**ASSIGNMENT**:
Of all the lines below, output only those starting at the one with "hocinemer (804, 1471)" and ending at the one with "[Aller sur le profil de tchatcho] (542, 804)", both ends included, exactly as written.

[Pixel coordinate grounding data]
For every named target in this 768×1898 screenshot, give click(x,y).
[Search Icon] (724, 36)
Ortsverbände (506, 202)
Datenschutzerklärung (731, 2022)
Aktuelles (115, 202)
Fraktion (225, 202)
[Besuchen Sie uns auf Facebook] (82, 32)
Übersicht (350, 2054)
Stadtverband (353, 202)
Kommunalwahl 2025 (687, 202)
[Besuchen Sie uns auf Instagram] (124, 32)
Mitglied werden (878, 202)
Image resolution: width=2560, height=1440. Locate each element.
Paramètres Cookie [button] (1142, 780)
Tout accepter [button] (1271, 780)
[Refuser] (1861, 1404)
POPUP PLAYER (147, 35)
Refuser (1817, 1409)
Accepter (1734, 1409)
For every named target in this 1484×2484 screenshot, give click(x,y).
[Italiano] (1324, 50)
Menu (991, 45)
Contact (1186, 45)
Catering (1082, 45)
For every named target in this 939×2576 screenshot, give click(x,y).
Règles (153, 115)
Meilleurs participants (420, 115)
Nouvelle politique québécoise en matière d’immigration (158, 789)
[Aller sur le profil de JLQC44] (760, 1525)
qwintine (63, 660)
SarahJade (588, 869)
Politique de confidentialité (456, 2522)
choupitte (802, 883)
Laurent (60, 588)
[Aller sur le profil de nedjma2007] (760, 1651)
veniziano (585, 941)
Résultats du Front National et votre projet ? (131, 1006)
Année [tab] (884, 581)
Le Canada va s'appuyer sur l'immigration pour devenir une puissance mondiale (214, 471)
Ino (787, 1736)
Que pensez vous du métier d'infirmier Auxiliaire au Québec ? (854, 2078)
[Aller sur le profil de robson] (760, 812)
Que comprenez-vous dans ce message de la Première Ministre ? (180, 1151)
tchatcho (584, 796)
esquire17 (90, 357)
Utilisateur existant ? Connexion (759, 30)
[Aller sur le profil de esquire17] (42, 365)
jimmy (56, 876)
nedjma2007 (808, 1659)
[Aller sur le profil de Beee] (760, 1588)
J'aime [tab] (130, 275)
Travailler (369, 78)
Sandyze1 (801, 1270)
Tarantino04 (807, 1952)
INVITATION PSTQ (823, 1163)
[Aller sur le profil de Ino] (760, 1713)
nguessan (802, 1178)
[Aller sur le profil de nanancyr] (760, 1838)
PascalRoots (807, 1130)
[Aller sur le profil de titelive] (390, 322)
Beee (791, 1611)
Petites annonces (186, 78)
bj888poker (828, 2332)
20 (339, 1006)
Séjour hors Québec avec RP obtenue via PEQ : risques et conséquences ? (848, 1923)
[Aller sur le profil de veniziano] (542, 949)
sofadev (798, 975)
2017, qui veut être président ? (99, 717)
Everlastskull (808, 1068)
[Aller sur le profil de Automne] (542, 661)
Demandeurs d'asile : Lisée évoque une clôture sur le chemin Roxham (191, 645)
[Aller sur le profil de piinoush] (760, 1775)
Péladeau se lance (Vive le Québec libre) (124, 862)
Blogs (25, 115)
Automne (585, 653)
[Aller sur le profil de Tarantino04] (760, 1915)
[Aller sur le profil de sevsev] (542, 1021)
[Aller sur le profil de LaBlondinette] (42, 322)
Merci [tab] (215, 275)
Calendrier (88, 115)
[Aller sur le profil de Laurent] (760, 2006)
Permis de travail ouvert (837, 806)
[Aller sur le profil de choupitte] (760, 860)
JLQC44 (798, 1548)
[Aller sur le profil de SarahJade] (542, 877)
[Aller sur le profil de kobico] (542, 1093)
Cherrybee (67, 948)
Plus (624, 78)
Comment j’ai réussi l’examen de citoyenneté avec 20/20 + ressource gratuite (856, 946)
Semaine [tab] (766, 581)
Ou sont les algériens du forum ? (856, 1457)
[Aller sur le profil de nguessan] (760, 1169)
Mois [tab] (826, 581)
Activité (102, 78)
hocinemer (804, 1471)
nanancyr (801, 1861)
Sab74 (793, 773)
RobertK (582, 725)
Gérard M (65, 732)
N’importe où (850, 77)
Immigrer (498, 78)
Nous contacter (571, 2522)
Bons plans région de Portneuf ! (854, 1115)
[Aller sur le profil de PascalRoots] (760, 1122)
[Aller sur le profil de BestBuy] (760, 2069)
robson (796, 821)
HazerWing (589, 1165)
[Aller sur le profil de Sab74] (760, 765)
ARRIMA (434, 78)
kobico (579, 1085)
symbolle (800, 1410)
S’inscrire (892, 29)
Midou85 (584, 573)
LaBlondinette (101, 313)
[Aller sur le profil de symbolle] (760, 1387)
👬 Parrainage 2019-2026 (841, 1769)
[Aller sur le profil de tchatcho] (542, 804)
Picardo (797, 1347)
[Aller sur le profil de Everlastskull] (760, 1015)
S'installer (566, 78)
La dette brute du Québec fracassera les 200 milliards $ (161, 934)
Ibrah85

**TASK SOLUTION**:
hocinemer (804, 1471)
nanancyr (801, 1861)
Sab74 (793, 773)
RobertK (582, 725)
Gérard M (65, 732)
N’importe où (850, 77)
Immigrer (498, 78)
Nous contacter (571, 2522)
Bons plans région de Portneuf ! (854, 1115)
[Aller sur le profil de PascalRoots] (760, 1122)
[Aller sur le profil de BestBuy] (760, 2069)
robson (796, 821)
HazerWing (589, 1165)
[Aller sur le profil de Sab74] (760, 765)
ARRIMA (434, 78)
kobico (579, 1085)
symbolle (800, 1410)
S’inscrire (892, 29)
Midou85 (584, 573)
LaBlondinette (101, 313)
[Aller sur le profil de symbolle] (760, 1387)
👬 Parrainage 2019-2026 (841, 1769)
[Aller sur le profil de tchatcho] (542, 804)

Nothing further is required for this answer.